The frame of the M1 was build by Marchesi & C.  This company was founded on Januari 1st, 1965 by Umberto Marchesi, Silvano Cantelli and Mauro Bonora. The goal was to build car frames. At the end of the seventies they employed about 35 people. Before building the skeleton for the M1, Marchesi had build frames for Ferrari, Lancia (the Stratos), Lamborghini and DeTomaso. Other projects that saw the light of day in the 37000 sq ft production facility were the frames for D’Allara and AMS racecars and the vehicles for towing and firefighting at airports.

The M1 backbone is made from steel tubes and is reinforced with sheet metal.
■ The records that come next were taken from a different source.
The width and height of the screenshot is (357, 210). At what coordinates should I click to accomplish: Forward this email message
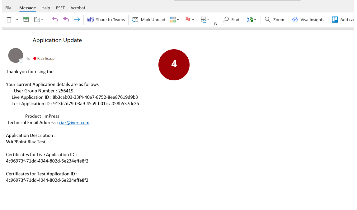(77, 20)

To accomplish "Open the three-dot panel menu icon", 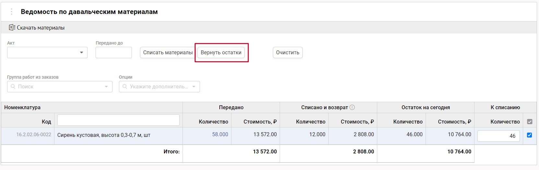I will pyautogui.click(x=11, y=12).
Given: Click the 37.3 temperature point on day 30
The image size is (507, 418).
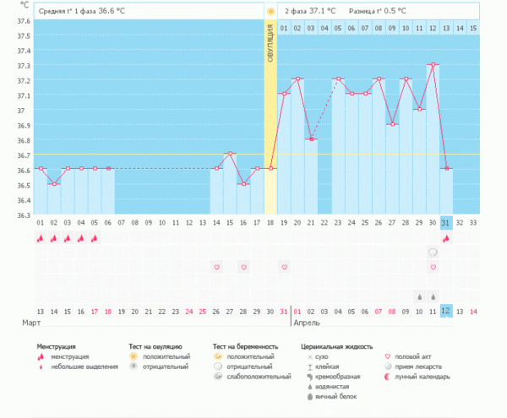Looking at the screenshot, I should tap(433, 64).
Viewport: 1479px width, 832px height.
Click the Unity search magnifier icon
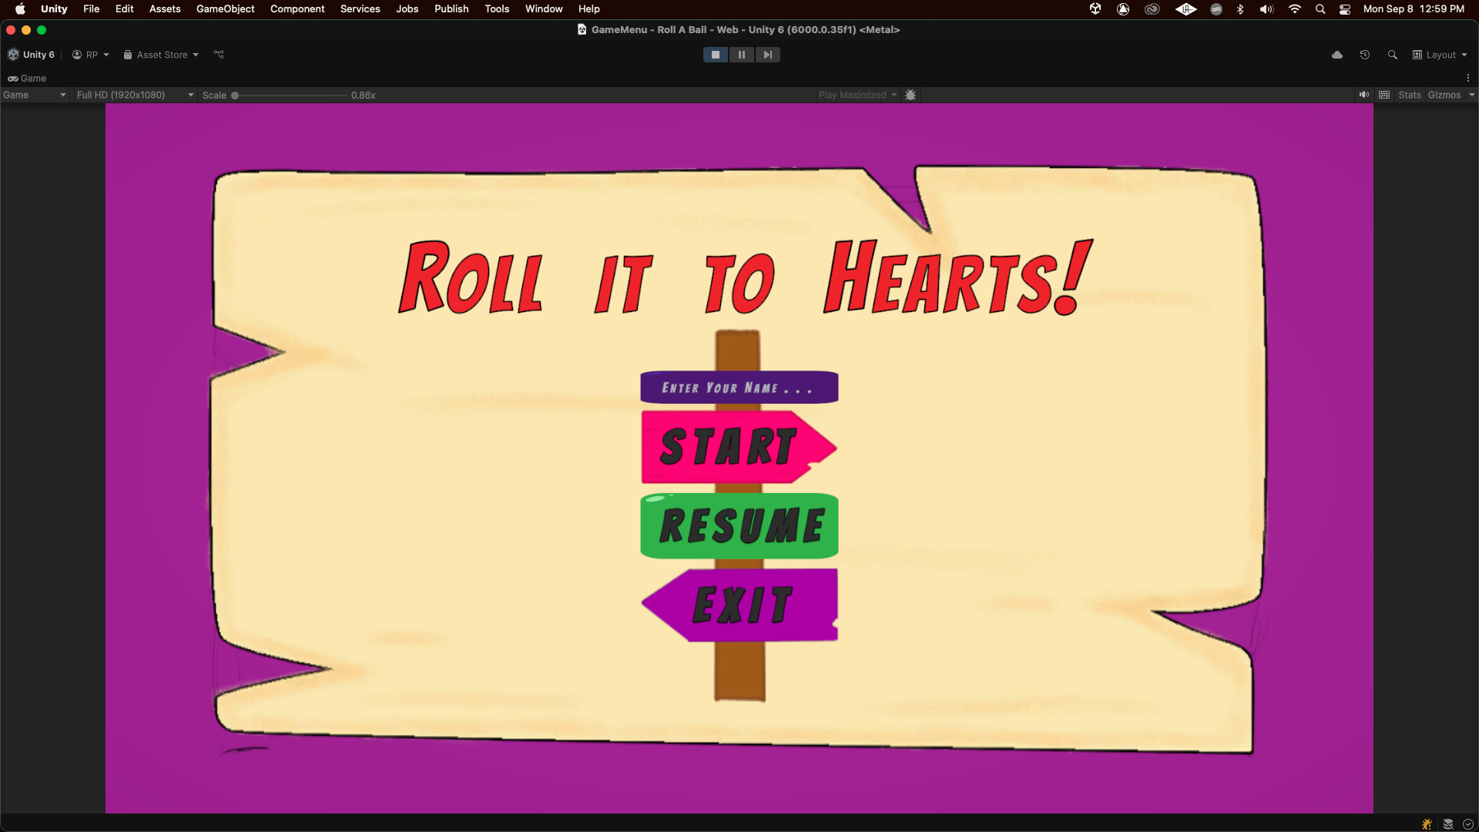(x=1392, y=55)
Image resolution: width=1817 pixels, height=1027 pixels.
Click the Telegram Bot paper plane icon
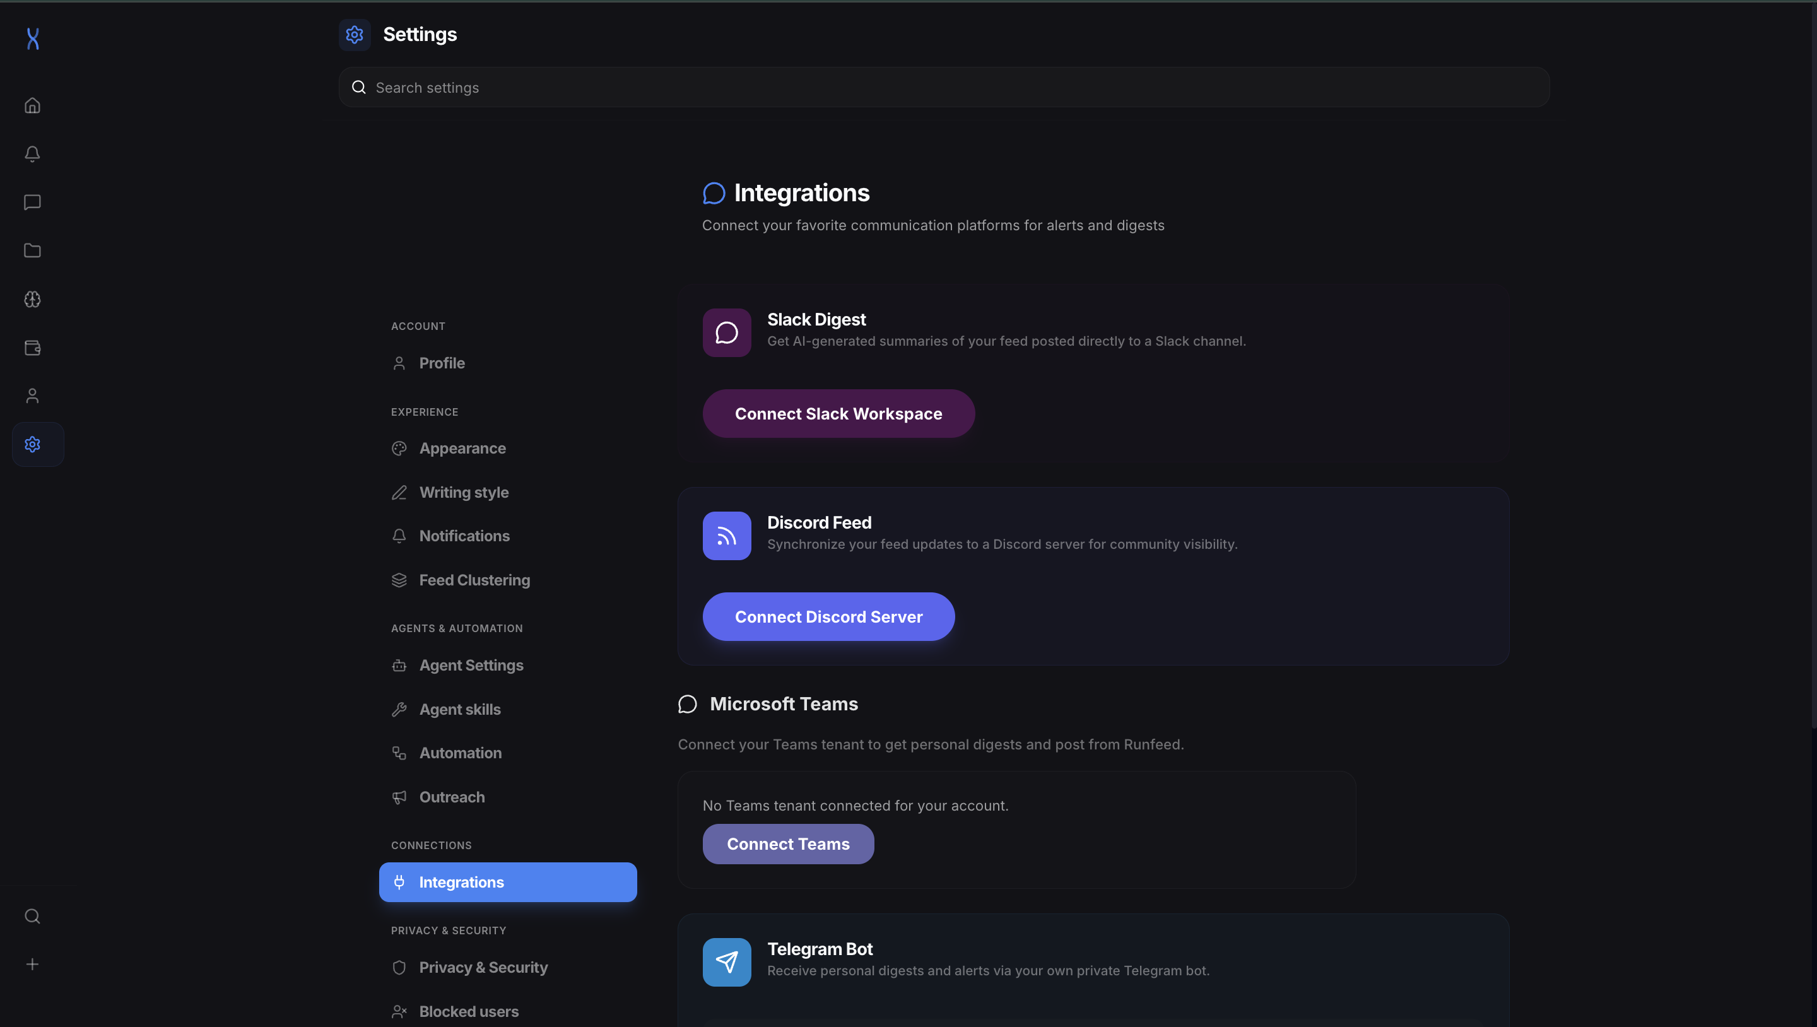[x=727, y=961]
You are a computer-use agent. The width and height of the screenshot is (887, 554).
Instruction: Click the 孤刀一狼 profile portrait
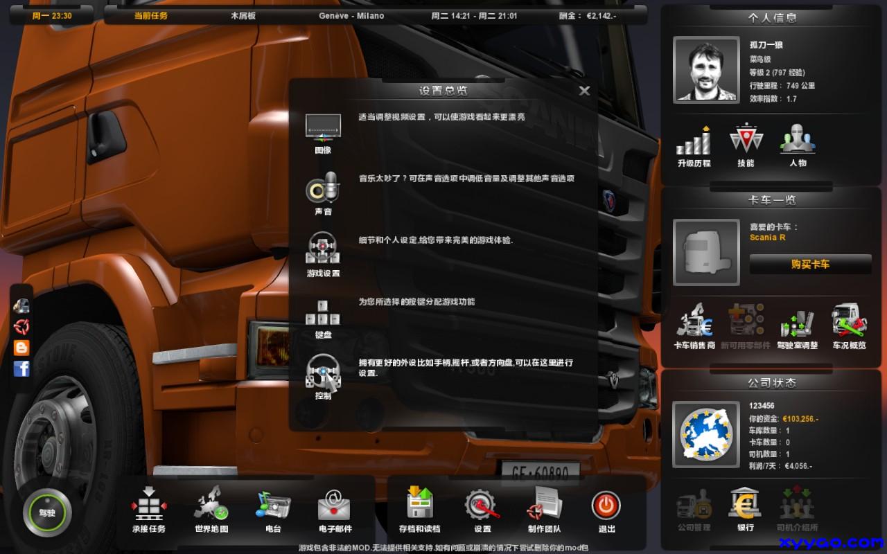pos(705,69)
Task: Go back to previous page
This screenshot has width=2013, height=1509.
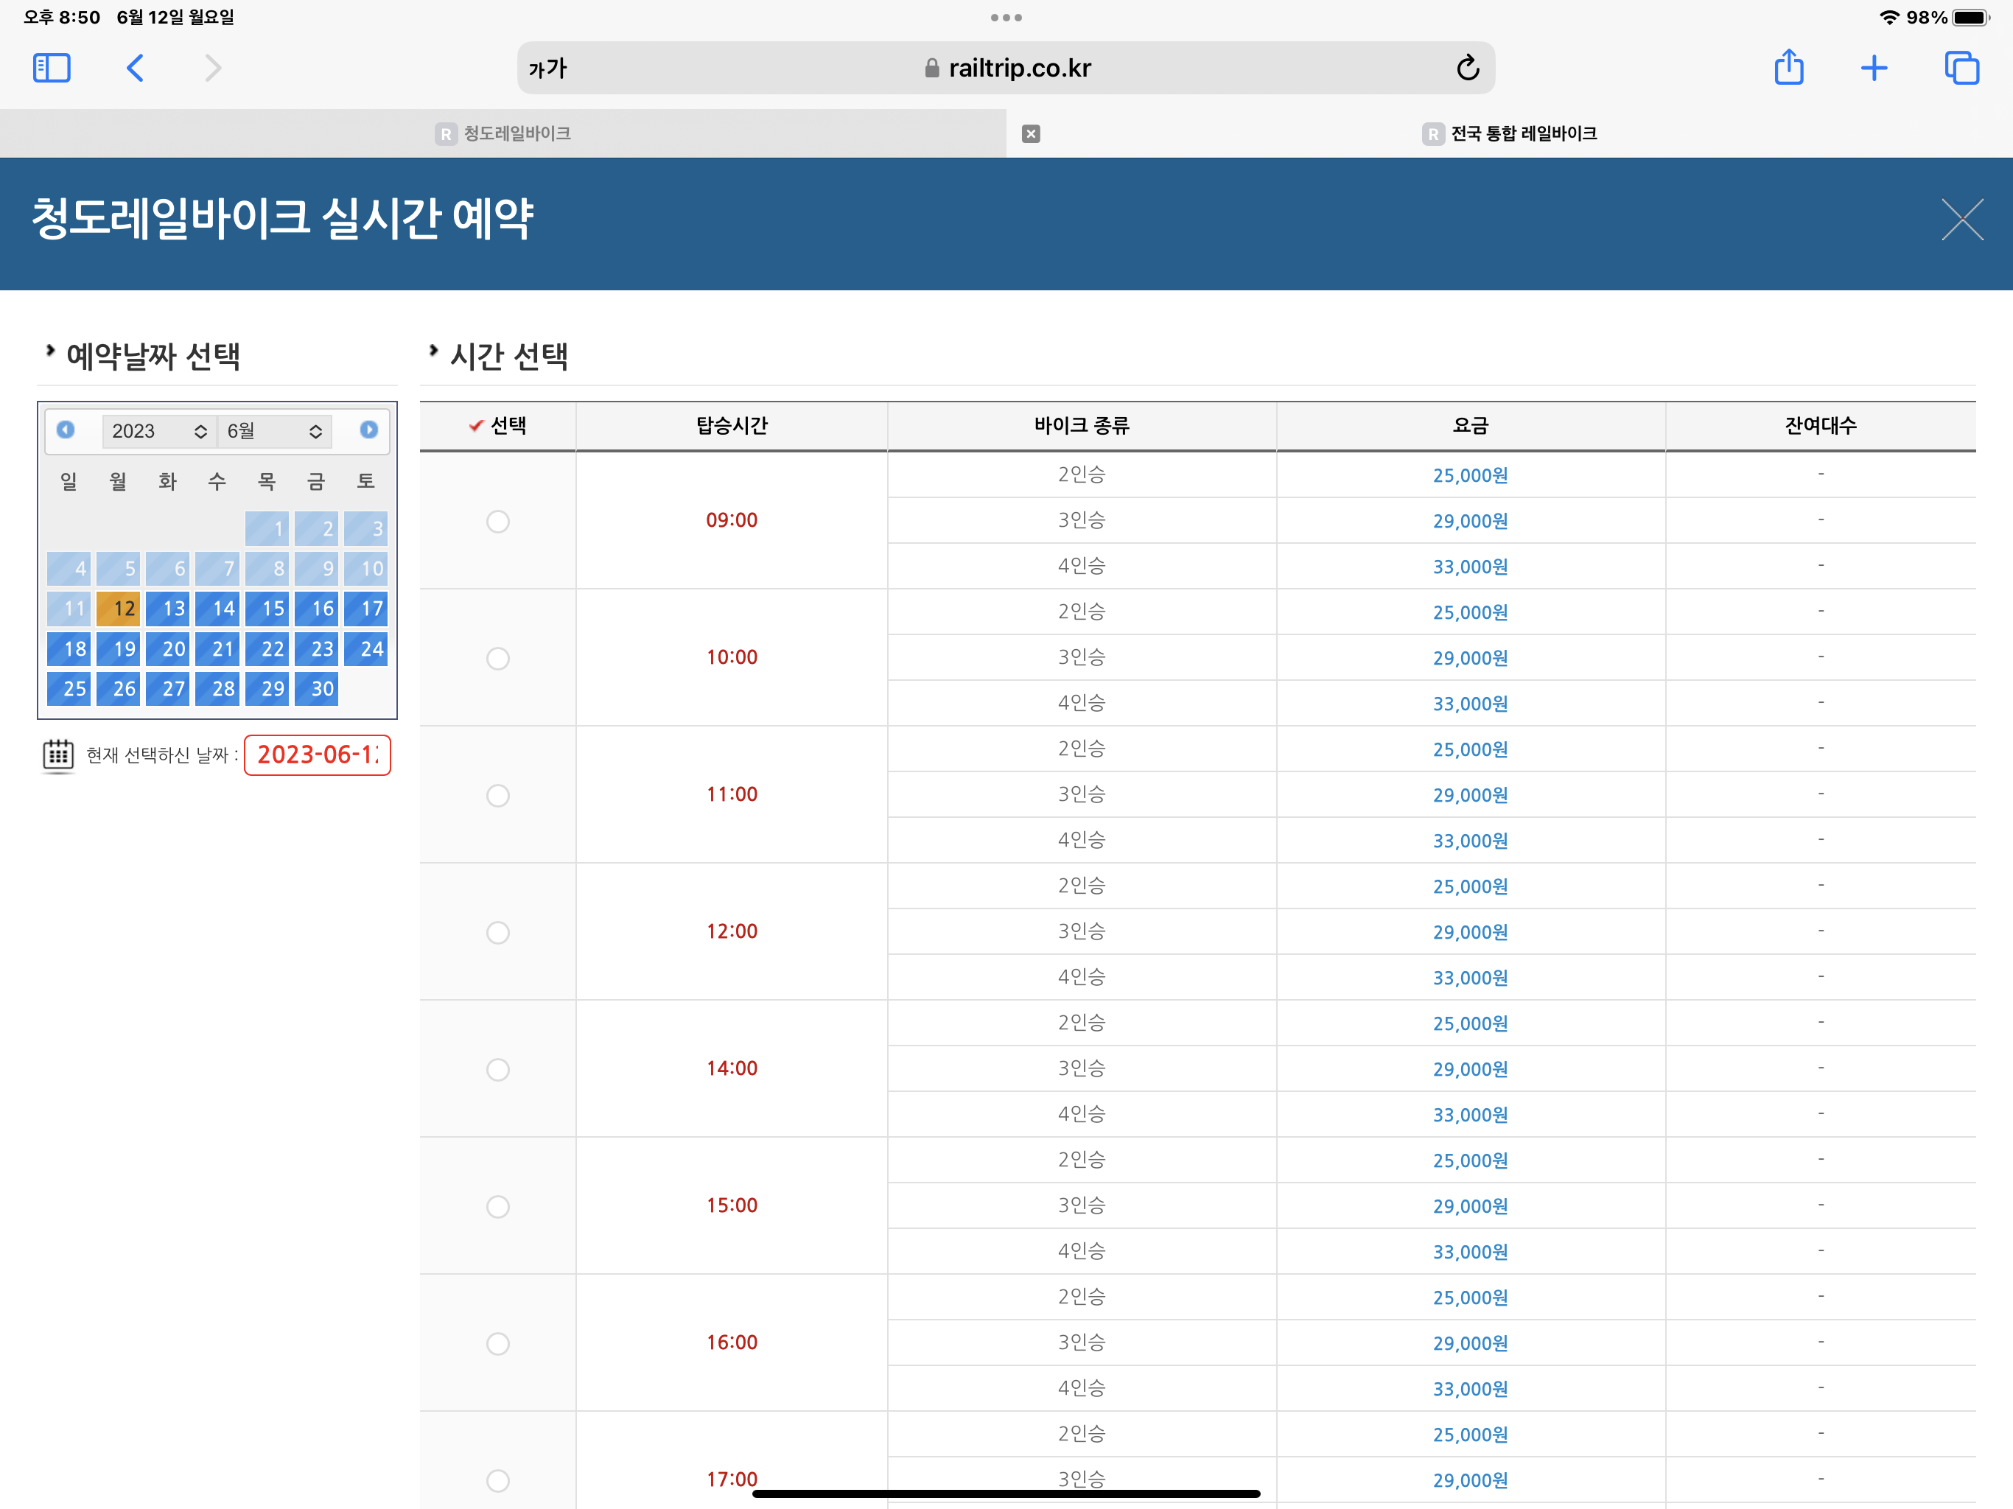Action: 135,68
Each frame takes 150 man-hours to complete and weighs 194 kg (about 430 lbs) when it leaves the Marchesi factory (without paint). The frame passed the strict regulations necessary to obtain the ABE (Algemeine Betriebs-Erlaubnis). This translates into “general operating permit” and it basically means that the German government deemed the M1 roadworthy. BMW killed two birds with one stone by getting this permit for the frame. Firstly, the higher costs of doing crash tests with finished cars were avoided. Secondly, the possibility of future facelifts for the M1 was left open; BMW could choose to change the fiberglass bodywork without having to reapply for the ABE.

The atmosphere at Marchesi could be described as ‘laidback’ and ‘devoid of red-tape’. Marchesi himself made the tools that were necessary for the production of the M1 backbone after a casual, visual inspection of the five Lamborghini made prototype frames. To him, building car frames was more art than science.